** TUJUAN TUGAS **
Ubah "Aftermarket" menjadi "Inventory" pada baris-baris dari awal data sampai dengan baris yang memuat "click(109, 561)", lalu tuliskan kembali hanya baris-baris itu tanpa perubahan lain.

** CUPLIKAN DATA **

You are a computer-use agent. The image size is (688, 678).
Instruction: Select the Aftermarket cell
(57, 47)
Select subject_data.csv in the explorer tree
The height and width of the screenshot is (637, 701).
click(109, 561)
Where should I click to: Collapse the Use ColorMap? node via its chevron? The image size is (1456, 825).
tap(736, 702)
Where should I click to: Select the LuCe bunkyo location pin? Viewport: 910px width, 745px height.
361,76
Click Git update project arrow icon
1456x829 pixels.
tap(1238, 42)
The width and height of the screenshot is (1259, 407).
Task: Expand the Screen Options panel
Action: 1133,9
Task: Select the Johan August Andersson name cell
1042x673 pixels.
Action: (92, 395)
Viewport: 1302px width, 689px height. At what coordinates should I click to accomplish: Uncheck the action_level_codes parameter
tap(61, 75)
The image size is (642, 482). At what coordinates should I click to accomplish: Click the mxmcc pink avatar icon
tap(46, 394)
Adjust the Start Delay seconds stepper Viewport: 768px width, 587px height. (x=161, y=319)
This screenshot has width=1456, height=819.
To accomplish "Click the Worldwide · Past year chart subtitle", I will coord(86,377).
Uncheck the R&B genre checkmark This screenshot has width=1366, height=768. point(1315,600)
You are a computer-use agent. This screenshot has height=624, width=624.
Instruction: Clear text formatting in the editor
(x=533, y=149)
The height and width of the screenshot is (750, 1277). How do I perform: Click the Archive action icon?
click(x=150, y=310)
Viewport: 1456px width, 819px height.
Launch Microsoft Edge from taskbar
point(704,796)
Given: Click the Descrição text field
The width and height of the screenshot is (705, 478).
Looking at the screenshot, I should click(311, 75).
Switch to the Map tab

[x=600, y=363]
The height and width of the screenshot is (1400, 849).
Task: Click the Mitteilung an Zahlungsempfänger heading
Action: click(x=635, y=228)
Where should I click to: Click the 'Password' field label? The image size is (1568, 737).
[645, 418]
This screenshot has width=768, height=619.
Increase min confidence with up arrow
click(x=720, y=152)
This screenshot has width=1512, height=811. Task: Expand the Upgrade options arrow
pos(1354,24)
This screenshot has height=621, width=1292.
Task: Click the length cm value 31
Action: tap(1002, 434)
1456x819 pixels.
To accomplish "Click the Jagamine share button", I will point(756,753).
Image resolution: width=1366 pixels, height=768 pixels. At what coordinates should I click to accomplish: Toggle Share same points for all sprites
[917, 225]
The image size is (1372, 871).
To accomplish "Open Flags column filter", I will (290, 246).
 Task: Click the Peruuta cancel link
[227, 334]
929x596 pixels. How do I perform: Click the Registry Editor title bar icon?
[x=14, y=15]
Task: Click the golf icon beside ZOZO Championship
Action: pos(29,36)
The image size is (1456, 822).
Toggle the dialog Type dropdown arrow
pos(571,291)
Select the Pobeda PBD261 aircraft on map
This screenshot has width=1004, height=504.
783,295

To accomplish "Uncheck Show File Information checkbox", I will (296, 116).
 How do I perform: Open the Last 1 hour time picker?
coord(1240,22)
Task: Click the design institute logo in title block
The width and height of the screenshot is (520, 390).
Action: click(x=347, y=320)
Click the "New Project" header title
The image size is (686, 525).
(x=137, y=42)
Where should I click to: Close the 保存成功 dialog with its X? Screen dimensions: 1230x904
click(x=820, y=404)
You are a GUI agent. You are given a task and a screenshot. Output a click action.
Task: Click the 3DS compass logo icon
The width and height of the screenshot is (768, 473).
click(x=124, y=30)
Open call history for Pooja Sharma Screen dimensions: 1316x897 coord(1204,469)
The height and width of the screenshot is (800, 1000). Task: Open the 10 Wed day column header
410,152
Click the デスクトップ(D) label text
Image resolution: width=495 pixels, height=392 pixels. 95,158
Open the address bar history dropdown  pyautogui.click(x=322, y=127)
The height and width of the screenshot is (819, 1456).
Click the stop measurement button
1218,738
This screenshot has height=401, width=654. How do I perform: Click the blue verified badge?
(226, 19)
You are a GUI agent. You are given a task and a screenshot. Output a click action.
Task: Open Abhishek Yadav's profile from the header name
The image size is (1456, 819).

** HASIL LATIHAN **
You are a computer-use agent. The image size is (688, 678).
Instruction: Select the Inventory cell
(57, 47)
Select subject_data.csv in the explorer tree
The height and width of the screenshot is (637, 701).
click(109, 561)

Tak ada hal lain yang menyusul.